Given request a –
Rewrite the stretch of the records from the line containing "Screen dimensions: 756x553" through the end of the records as a JSON list of strings, one string per line, with blank lines omitted.

Excerpted text –
I Who Have Never Known Men 
Citizen Junction / जनता कक्ष

Dystopian, But Different; Should You Read 'I Who Have Never Known Men'?

A review for Jacqueline Harpman's 'I Who Have Never Known Men' by Akshyata Bhooshan.

Akshyata Bhooshan

"What does it mean to be a woman who has never been touched, never been named, and never been known?'

What remains of identity when you are born into silence, when you inherit no past, no gendered gaze, no history - only the burden of existence?"

Belgian novelist and psychoanalyst Jacquelin Harpman wrote with a rare sensitivity toward the liminal spaces of womanhood - between self and other, memory and forgetting, silence and language. Her acclaimed works (La Mémoire trouble, Orlanda, La Plague d'Ostende) explore these tensions through prisms of trauma, sexuality, and gender. But it is I Who Have Never Known Men (Moi qui n'ai pas connu les hommes, 1995), a speculative novel translated by Ros Schwartz, that remains her most enduring and disquieting work - and arguably her most radical.

Task inputs –

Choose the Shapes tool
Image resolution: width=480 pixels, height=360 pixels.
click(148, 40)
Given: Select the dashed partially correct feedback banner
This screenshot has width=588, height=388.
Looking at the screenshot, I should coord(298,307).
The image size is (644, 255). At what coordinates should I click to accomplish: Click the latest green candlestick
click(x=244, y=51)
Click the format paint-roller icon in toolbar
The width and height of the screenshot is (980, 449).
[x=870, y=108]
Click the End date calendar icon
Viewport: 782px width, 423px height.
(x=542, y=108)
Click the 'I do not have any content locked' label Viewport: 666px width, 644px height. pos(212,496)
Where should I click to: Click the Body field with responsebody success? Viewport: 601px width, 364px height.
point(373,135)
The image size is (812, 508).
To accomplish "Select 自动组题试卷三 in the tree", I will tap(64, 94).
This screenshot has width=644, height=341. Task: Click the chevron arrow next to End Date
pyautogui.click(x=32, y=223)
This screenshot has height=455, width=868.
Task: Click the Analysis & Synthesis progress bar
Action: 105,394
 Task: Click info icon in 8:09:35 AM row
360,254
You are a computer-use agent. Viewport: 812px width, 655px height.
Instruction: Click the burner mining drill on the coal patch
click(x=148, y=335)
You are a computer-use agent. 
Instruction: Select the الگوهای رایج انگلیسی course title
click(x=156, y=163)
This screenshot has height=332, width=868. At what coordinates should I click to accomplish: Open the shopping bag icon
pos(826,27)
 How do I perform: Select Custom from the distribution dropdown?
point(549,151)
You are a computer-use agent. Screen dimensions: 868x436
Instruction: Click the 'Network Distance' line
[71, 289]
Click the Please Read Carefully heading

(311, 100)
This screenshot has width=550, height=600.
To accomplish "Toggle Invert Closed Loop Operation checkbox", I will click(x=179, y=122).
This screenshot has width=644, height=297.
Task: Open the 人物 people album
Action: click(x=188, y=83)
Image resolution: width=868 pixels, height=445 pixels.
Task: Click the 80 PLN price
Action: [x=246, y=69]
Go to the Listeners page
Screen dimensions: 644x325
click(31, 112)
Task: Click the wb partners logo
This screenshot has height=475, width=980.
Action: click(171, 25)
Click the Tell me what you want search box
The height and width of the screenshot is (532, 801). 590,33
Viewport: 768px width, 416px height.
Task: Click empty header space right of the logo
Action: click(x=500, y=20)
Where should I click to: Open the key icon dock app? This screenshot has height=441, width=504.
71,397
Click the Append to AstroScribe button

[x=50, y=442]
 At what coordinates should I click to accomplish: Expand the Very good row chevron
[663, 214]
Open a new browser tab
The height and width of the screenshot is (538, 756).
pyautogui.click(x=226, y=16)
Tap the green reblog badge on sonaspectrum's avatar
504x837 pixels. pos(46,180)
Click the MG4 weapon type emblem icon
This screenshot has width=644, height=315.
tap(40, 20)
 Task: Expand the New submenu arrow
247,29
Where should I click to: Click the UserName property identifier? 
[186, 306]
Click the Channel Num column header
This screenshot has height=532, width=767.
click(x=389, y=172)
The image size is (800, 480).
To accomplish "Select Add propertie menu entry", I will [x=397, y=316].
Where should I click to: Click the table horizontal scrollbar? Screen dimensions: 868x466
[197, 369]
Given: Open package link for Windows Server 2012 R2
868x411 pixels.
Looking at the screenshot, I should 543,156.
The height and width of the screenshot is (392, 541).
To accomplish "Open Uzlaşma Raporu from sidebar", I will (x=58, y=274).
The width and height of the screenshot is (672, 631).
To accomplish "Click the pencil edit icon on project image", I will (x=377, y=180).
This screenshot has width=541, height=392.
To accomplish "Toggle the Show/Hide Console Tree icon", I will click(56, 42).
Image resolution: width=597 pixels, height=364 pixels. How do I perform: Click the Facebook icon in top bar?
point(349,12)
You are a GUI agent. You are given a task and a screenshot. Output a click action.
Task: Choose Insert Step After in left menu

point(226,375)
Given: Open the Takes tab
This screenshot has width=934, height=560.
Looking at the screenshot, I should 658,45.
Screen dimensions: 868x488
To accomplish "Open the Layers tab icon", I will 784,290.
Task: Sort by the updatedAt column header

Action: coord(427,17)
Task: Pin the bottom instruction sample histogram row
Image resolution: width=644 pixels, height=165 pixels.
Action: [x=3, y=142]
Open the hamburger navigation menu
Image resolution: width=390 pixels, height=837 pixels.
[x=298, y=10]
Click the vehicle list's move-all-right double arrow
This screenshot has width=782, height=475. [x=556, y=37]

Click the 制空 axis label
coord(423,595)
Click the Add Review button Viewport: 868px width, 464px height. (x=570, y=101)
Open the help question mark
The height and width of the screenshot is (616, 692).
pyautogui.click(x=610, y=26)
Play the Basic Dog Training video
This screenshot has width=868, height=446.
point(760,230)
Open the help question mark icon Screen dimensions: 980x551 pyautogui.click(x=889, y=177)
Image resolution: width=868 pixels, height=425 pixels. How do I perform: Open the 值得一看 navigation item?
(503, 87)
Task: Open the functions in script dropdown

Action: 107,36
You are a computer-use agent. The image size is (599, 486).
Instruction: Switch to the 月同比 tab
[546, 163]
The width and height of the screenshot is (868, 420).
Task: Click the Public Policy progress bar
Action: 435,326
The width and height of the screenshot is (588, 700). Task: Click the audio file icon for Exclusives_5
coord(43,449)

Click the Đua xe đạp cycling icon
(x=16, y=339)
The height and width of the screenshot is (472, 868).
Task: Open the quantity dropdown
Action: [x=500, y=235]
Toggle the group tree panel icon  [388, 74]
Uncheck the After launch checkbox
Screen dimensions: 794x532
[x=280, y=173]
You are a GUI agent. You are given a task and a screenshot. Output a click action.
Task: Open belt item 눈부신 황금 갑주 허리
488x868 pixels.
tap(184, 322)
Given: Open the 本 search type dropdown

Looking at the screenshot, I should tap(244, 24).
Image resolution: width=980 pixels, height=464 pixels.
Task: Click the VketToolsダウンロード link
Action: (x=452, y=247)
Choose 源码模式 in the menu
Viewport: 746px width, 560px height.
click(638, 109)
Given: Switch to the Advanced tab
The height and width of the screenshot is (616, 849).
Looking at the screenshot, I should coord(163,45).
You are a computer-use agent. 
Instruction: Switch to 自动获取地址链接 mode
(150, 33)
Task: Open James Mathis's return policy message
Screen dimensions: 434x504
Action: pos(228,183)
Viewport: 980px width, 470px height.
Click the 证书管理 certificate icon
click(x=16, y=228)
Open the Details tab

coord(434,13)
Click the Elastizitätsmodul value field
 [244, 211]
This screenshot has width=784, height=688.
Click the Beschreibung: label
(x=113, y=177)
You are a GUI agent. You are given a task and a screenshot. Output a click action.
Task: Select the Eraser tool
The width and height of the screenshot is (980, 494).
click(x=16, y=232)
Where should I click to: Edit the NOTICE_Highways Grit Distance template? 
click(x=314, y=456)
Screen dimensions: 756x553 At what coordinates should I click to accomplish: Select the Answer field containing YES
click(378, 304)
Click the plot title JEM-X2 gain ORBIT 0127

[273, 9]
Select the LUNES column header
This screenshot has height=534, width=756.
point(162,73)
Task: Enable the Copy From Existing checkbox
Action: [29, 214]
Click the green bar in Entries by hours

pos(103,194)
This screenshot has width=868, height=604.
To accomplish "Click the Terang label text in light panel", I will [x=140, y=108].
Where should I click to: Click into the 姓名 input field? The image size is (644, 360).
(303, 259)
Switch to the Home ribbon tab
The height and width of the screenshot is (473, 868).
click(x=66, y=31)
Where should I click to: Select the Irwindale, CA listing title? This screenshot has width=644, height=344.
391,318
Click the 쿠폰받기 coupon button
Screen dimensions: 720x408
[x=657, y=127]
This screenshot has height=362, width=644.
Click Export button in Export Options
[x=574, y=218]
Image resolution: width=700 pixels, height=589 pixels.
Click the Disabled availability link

Given request b –
Reproduce the stretch of the book review from "A review for" through "her most radical." word for word.

Output a –
[
  "Screen dimensions: 756x553 At what coordinates should I click to accomplish: Select the Answer field containing YES",
  "click(378, 304)",
  "Click the plot title JEM-X2 gain ORBIT 0127",
  "[273, 9]",
  "Select the LUNES column header",
  "This screenshot has height=534, width=756.",
  "point(162,73)",
  "Task: Enable the Copy From Existing checkbox",
  "Action: [29, 214]",
  "Click the green bar in Entries by hours",
  "pos(103,194)",
  "This screenshot has width=868, height=604.",
  "To accomplish \"Click the Terang label text in light panel\", I will [x=140, y=108].",
  "Where should I click to: Click into the 姓名 input field? The image size is (644, 360).",
  "(303, 259)",
  "Switch to the Home ribbon tab",
  "The height and width of the screenshot is (473, 868).",
  "click(x=66, y=31)",
  "Where should I click to: Select the Irwindale, CA listing title? This screenshot has width=644, height=344.",
  "391,318",
  "Click the 쿠폰받기 coupon button",
  "Screen dimensions: 720x408",
  "[x=657, y=127]",
  "This screenshot has height=362, width=644.",
  "Click Export button in Export Options",
  "[x=574, y=218]",
  "Image resolution: width=700 pixels, height=589 pixels.",
  "Click the Disabled availability link"
]

Output b –
A review for Jacqueline Harpman's 'I Who Have Never Known Men' by Akshyata Bhooshan.

Akshyata Bhooshan

"What does it mean to be a woman who has never been touched, never been named, and never been known?'

What remains of identity when you are born into silence, when you inherit no past, no gendered gaze, no history - only the burden of existence?"

Belgian novelist and psychoanalyst Jacquelin Harpman wrote with a rare sensitivity toward the liminal spaces of womanhood - between self and other, memory and forgetting, silence and language. Her acclaimed works (La Mémoire trouble, Orlanda, La Plague d'Ostende) explore these tensions through prisms of trauma, sexuality, and gender. But it is I Who Have Never Known Men (Moi qui n'ai pas connu les hommes, 1995), a speculative novel translated by Ros Schwartz, that remains her most enduring and disquieting work - and arguably her most radical.